Repeat the records that follow, line for line, without altering anything.

Given information:
_ _ _

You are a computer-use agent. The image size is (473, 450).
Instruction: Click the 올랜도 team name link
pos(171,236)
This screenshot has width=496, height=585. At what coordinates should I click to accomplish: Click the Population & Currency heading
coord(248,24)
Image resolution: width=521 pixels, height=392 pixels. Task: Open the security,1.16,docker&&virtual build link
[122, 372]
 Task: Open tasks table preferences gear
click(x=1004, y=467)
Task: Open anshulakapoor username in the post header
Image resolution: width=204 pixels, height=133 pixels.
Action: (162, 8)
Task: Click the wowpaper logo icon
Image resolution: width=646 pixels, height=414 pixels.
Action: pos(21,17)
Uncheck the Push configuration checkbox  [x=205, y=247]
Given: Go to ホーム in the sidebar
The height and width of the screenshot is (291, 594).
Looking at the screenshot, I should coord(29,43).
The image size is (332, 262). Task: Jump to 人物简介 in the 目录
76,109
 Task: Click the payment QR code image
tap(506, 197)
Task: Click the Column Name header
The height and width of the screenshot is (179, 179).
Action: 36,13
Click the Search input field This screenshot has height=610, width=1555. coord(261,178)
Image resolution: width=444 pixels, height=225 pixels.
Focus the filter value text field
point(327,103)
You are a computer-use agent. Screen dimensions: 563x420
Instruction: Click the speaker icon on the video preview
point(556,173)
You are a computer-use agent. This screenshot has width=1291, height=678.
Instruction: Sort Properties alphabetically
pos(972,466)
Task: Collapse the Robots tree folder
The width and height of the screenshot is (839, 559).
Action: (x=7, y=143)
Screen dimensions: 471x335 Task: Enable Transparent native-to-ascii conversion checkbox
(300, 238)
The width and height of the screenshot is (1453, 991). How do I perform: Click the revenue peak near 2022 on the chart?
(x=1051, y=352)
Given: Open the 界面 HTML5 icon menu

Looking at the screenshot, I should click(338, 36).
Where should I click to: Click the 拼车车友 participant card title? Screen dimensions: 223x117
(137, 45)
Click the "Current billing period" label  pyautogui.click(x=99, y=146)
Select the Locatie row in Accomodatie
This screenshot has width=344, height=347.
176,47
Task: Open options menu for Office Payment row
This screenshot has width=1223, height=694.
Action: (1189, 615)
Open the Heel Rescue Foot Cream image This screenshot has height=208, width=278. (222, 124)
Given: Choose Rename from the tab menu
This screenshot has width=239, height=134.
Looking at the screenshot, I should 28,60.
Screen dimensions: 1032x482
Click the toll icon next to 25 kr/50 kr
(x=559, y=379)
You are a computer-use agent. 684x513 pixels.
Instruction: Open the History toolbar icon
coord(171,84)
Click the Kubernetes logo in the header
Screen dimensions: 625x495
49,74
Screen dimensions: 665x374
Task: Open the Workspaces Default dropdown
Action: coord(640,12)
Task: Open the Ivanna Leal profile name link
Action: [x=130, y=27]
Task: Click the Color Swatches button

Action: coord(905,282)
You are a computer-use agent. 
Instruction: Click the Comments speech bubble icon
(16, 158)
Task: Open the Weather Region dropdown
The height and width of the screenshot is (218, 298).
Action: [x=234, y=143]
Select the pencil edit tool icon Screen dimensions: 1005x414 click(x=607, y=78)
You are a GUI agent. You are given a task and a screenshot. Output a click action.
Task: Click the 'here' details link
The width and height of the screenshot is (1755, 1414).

_ _ _

Complete answer:
You are a computer-use agent. The image size is (473, 450).
Instruction: Click the 올랜도 team name link
pos(171,236)
This screenshot has width=496, height=585. At what coordinates should I click to accomplish: Click the Population & Currency heading
coord(248,24)
Image resolution: width=521 pixels, height=392 pixels. Task: Open the security,1.16,docker&&virtual build link
[122, 372]
 Task: Open tasks table preferences gear
click(x=1004, y=467)
Task: Open anshulakapoor username in the post header
Image resolution: width=204 pixels, height=133 pixels.
Action: (162, 8)
Task: Click the wowpaper logo icon
Image resolution: width=646 pixels, height=414 pixels.
Action: pos(21,17)
Uncheck the Push configuration checkbox  [x=205, y=247]
Given: Go to ホーム in the sidebar
The height and width of the screenshot is (291, 594).
Looking at the screenshot, I should coord(29,43).
The image size is (332, 262). Task: Jump to 人物简介 in the 目录
76,109
 Task: Click the payment QR code image
tap(506, 197)
Task: Click the Column Name header
The height and width of the screenshot is (179, 179).
Action: 36,13
Click the Search input field This screenshot has height=610, width=1555. coord(261,178)
Image resolution: width=444 pixels, height=225 pixels.
Focus the filter value text field
point(327,103)
You are a computer-use agent. Screen dimensions: 563x420
Instruction: Click the speaker icon on the video preview
point(556,173)
You are a computer-use agent. This screenshot has width=1291, height=678.
Instruction: Sort Properties alphabetically
pos(972,466)
Task: Collapse the Robots tree folder
The width and height of the screenshot is (839, 559).
Action: (x=7, y=143)
Screen dimensions: 471x335 Task: Enable Transparent native-to-ascii conversion checkbox
(300, 238)
The width and height of the screenshot is (1453, 991). How do I perform: Click the revenue peak near 2022 on the chart?
(x=1051, y=352)
Given: Open the 界面 HTML5 icon menu

Looking at the screenshot, I should click(338, 36).
Where should I click to: Click the 拼车车友 participant card title? Screen dimensions: 223x117
(137, 45)
Click the "Current billing period" label  pyautogui.click(x=99, y=146)
Select the Locatie row in Accomodatie
This screenshot has width=344, height=347.
176,47
Task: Open options menu for Office Payment row
This screenshot has width=1223, height=694.
Action: (1189, 615)
Open the Heel Rescue Foot Cream image This screenshot has height=208, width=278. (222, 124)
Given: Choose Rename from the tab menu
This screenshot has width=239, height=134.
Looking at the screenshot, I should 28,60.
Screen dimensions: 1032x482
Click the toll icon next to 25 kr/50 kr
(x=559, y=379)
You are a computer-use agent. 684x513 pixels.
Instruction: Open the History toolbar icon
coord(171,84)
Click the Kubernetes logo in the header
Screen dimensions: 625x495
49,74
Screen dimensions: 665x374
Task: Open the Workspaces Default dropdown
Action: coord(640,12)
Task: Open the Ivanna Leal profile name link
Action: [x=130, y=27]
Task: Click the Color Swatches button

Action: coord(905,282)
You are a computer-use agent. 
Instruction: Click the Comments speech bubble icon
(16, 158)
Task: Open the Weather Region dropdown
The height and width of the screenshot is (218, 298).
Action: [x=234, y=143]
Select the pencil edit tool icon Screen dimensions: 1005x414 click(x=607, y=78)
You are a GUI agent. You are given a task and a screenshot. Output a click action.
Task: Click the 'here' details link
The width and height of the screenshot is (1755, 1414).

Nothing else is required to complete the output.